Material for this exercise section start

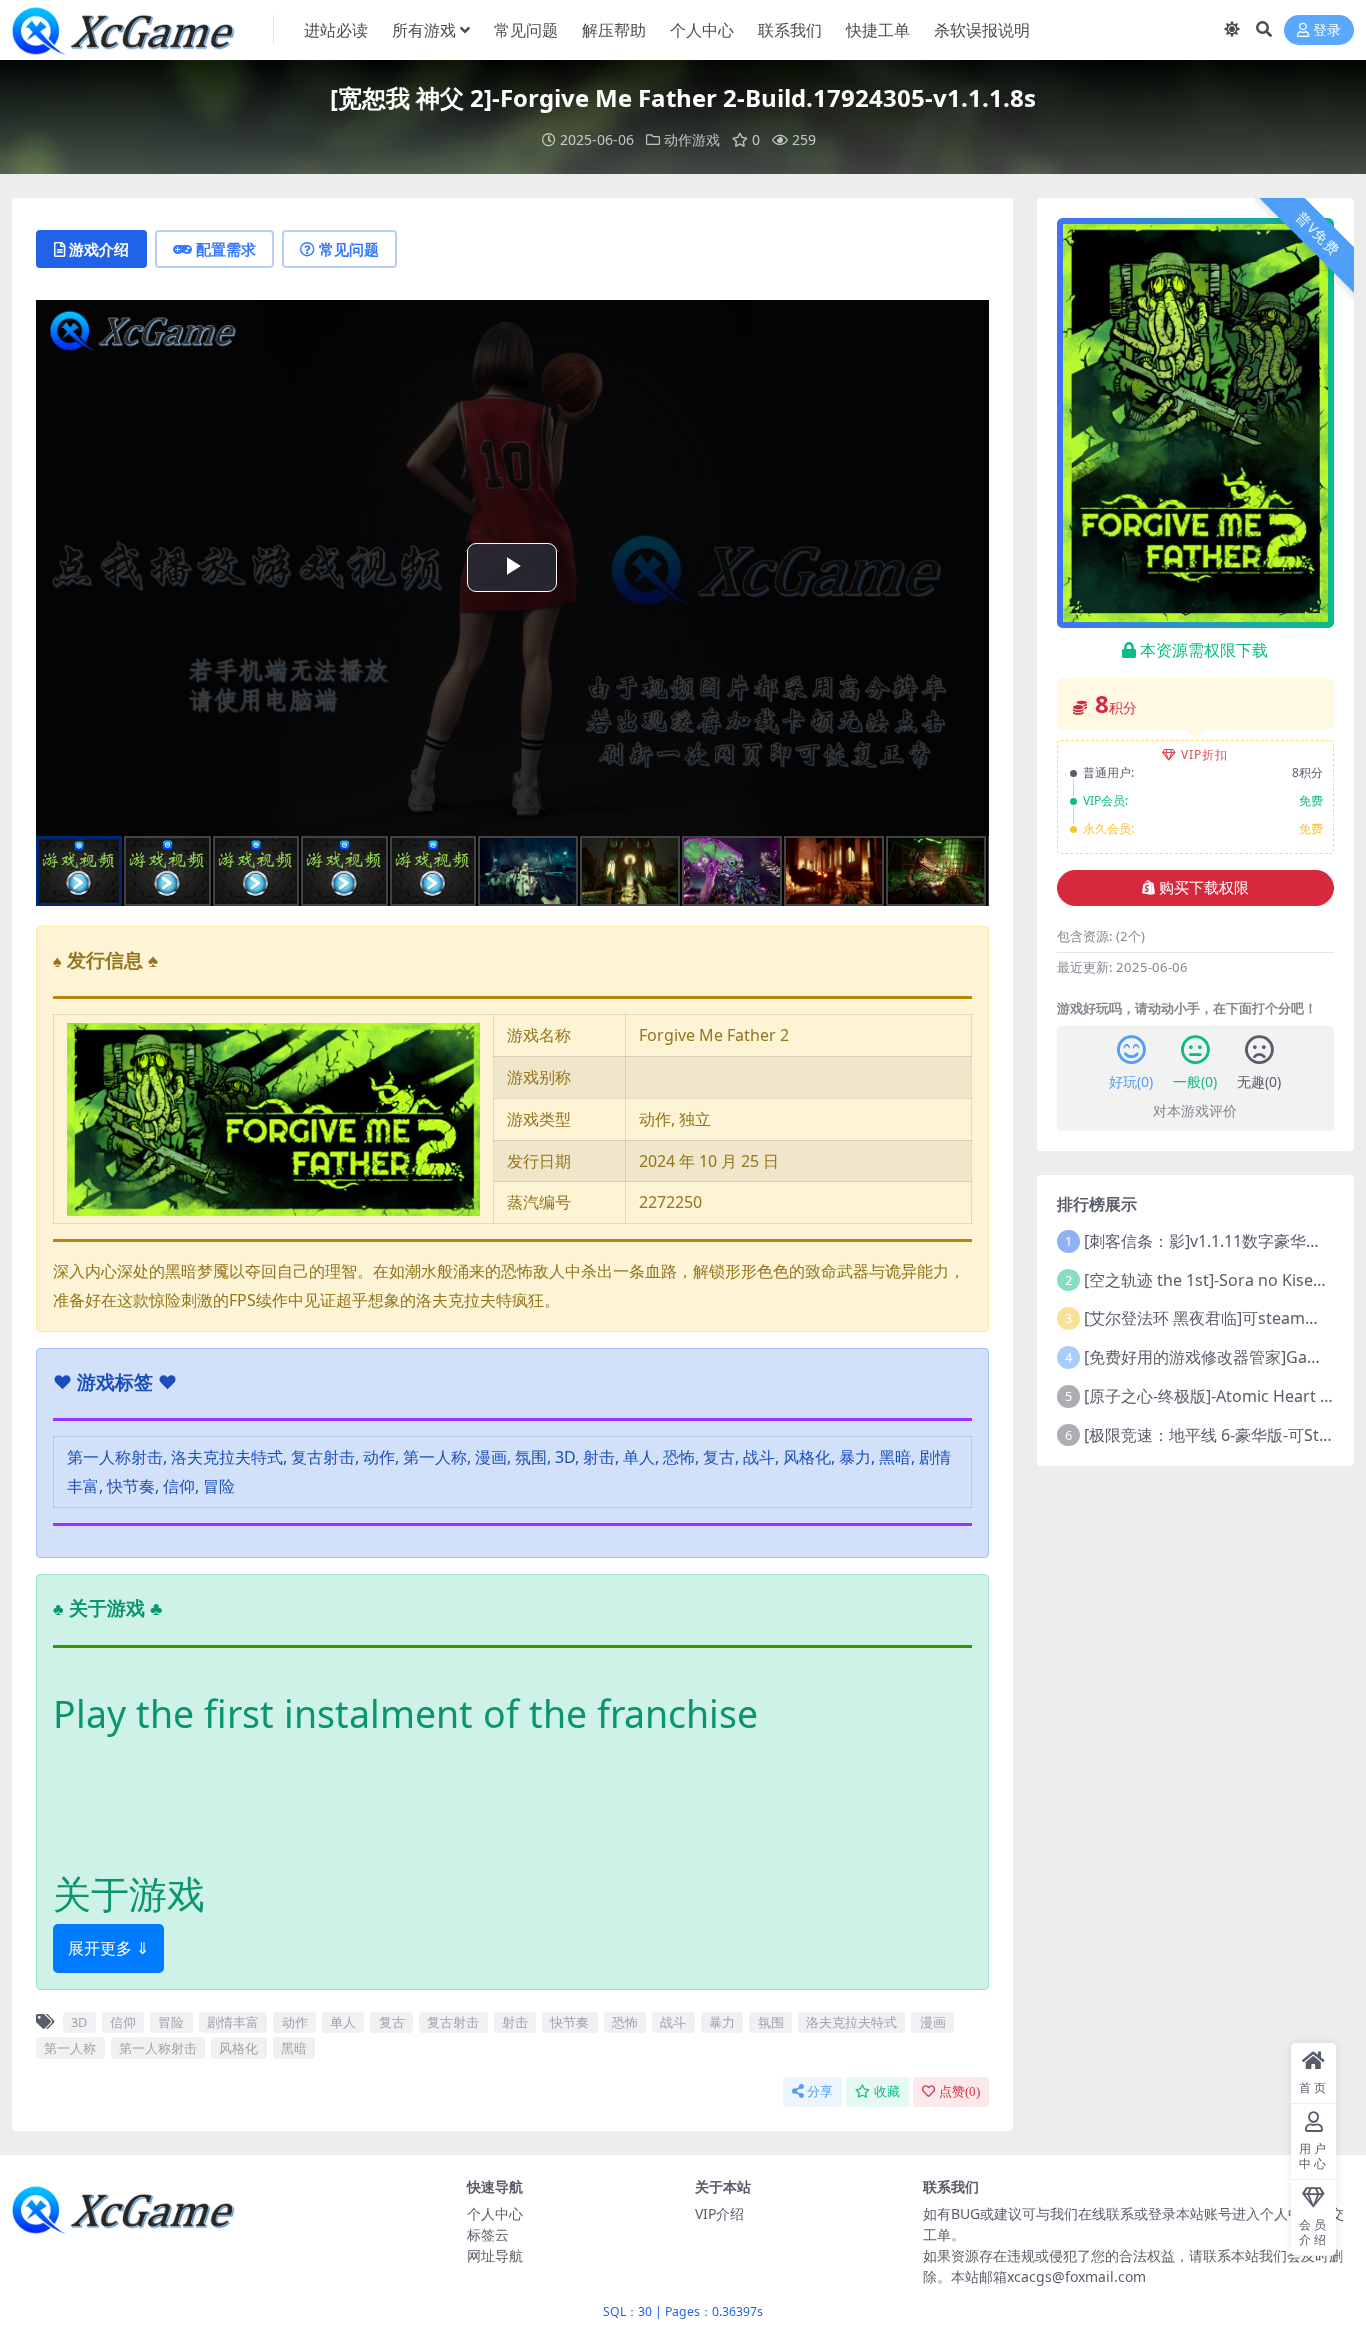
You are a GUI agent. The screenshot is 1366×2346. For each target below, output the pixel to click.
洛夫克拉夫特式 (851, 2022)
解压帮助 (614, 30)
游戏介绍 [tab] (99, 249)
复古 (392, 2022)
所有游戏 (424, 30)
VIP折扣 (1204, 754)
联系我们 (790, 30)
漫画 (933, 2022)
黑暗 (294, 2048)
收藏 (887, 2091)
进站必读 (336, 30)
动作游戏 (692, 139)
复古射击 (453, 2022)
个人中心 (702, 30)
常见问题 (526, 30)
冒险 (171, 2022)
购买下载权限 (1204, 888)
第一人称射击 (158, 2048)
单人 (343, 2022)
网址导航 (495, 2255)
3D (79, 2022)
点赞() (959, 2091)
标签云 (488, 2234)
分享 (820, 2091)
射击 (515, 2022)
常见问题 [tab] (349, 249)
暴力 (722, 2022)
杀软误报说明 (982, 30)
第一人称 (70, 2048)
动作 (295, 2022)
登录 (1327, 30)
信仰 (123, 2022)
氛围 (771, 2022)
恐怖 (625, 2022)
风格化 (238, 2048)
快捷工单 (878, 30)
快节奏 (569, 2022)
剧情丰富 (233, 2022)
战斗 (673, 2022)
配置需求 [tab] (226, 249)
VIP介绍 (719, 2213)
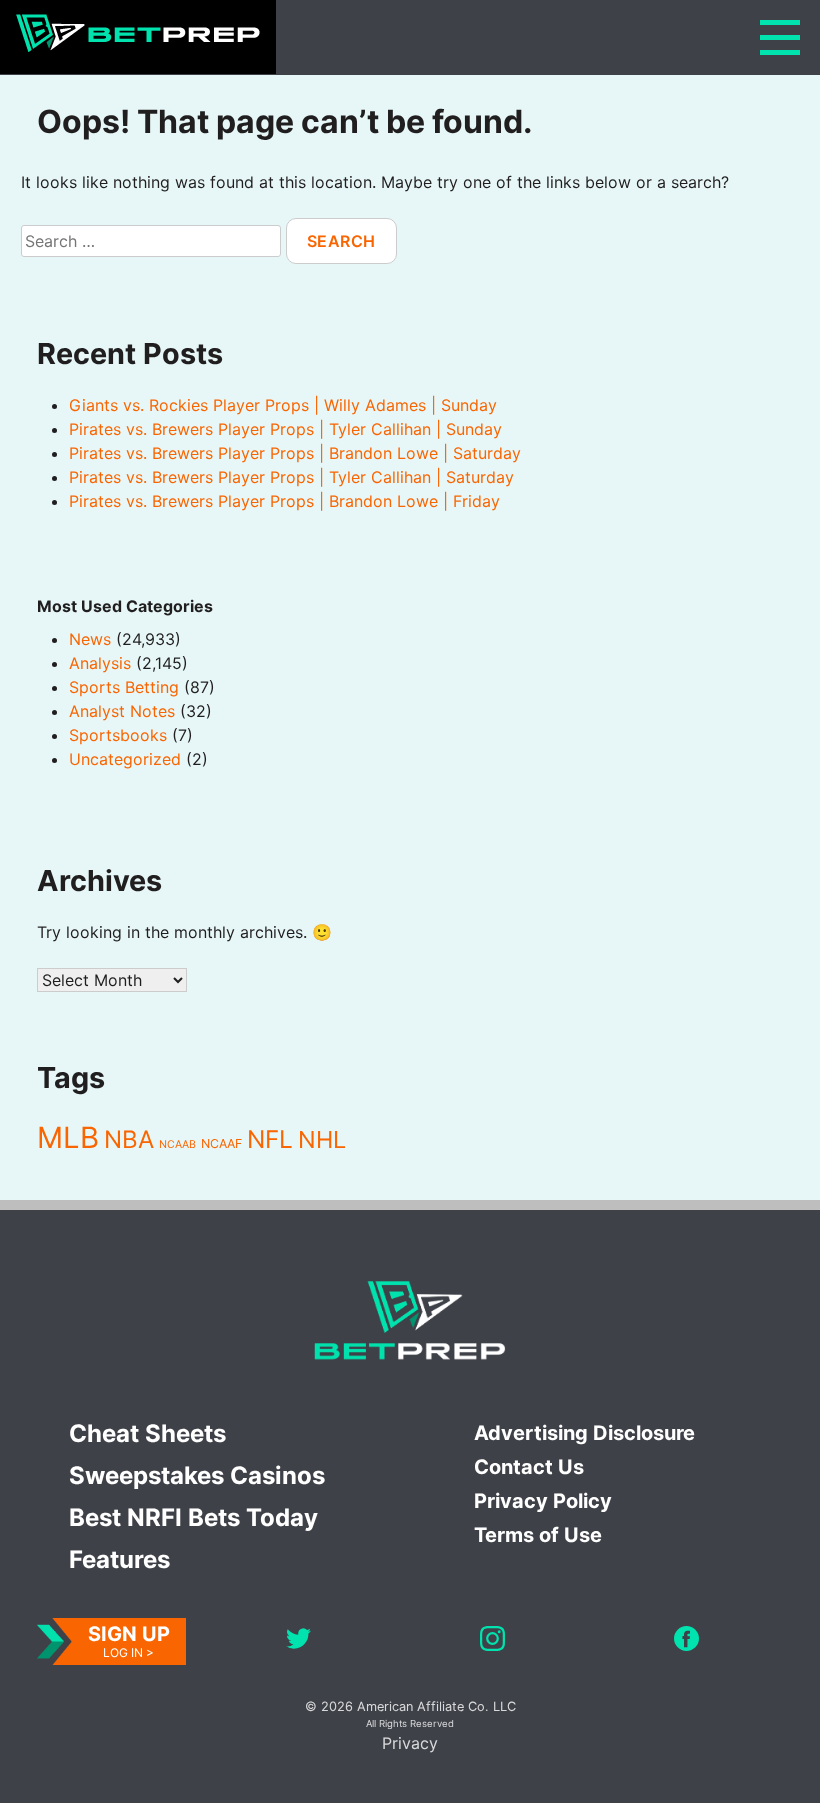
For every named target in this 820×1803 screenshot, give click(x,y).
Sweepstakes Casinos (197, 1475)
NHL (322, 1139)
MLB (68, 1137)
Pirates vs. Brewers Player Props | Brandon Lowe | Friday (284, 501)
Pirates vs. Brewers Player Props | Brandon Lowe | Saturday (295, 453)
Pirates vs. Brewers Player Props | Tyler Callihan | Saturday (291, 477)
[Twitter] (298, 1641)
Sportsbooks (118, 735)
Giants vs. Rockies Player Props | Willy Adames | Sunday (283, 405)
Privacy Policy (543, 1501)
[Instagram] (492, 1641)
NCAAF (221, 1143)
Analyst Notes (122, 711)
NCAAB (177, 1144)
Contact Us (529, 1467)
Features (119, 1559)
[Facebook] (686, 1641)
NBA (129, 1139)
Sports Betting (124, 687)
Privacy (410, 1743)
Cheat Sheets (147, 1433)
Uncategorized (125, 759)
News (90, 639)
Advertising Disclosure (584, 1433)
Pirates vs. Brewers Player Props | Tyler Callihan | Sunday (285, 429)
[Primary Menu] (780, 37)
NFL (270, 1139)
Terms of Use (538, 1535)
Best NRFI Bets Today (193, 1517)
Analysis (100, 663)
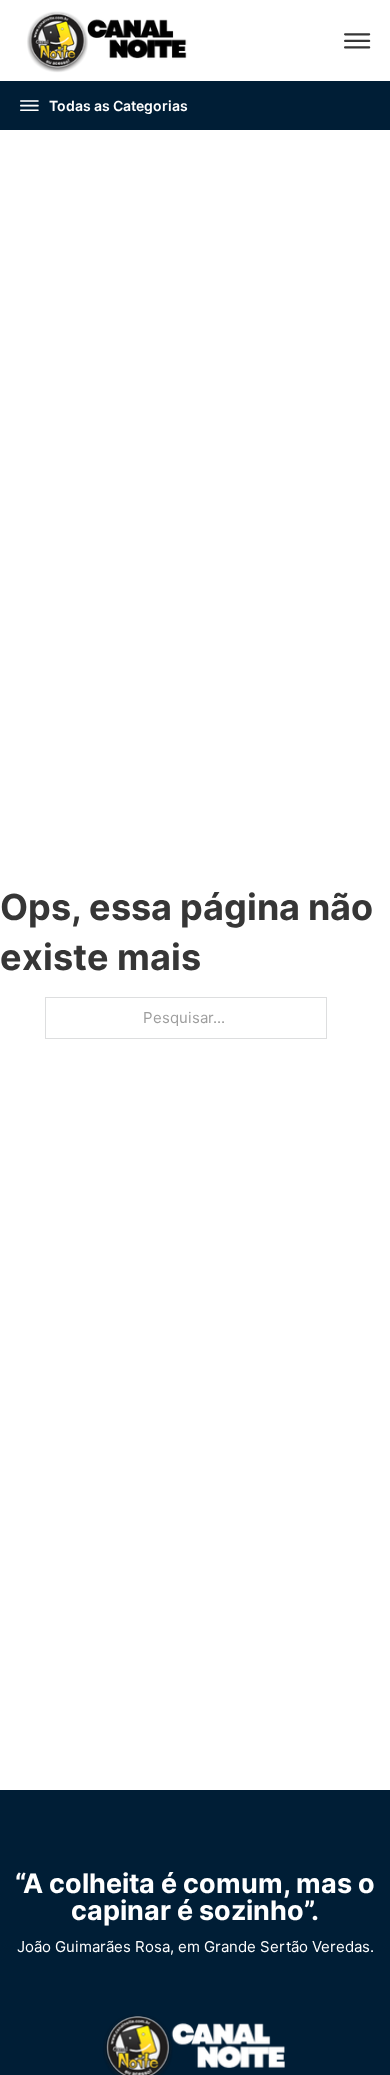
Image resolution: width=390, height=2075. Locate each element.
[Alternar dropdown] (29, 105)
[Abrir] (357, 40)
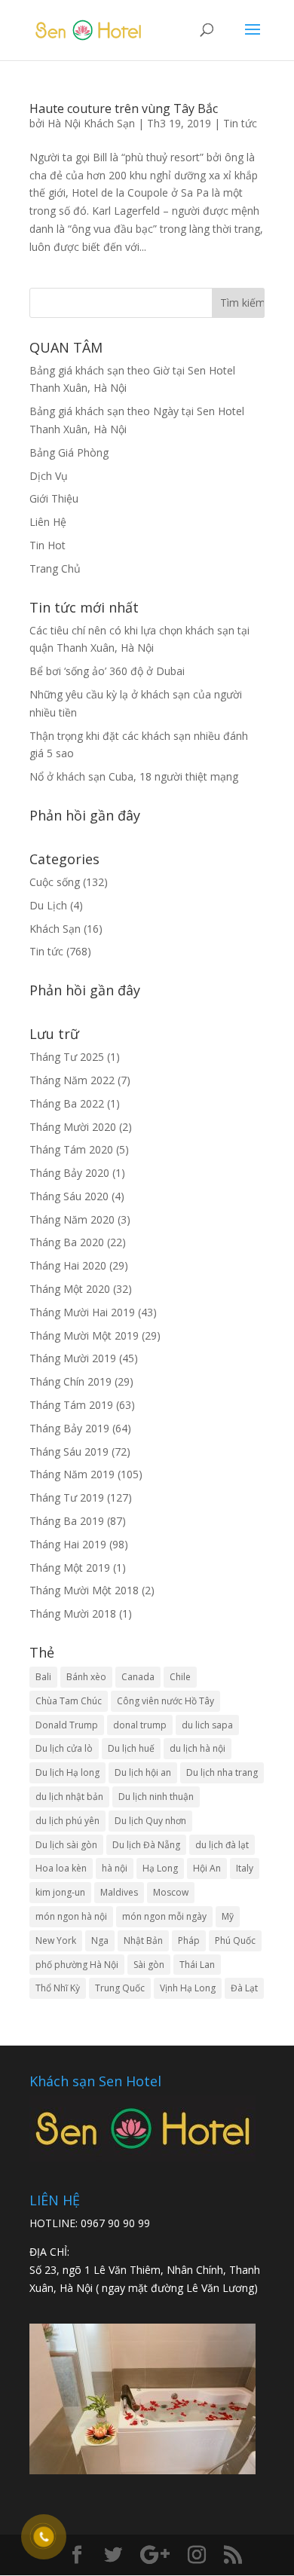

Material for this exercise section end

What you have to do: Return, from the entries, each line that holds "screenshot".

Response:
You are a GUI agent. The screenshot is 1366×2346. For each target below, output the pixel to click.
For every named target in this 820×1803 screenshot, give click(x,y).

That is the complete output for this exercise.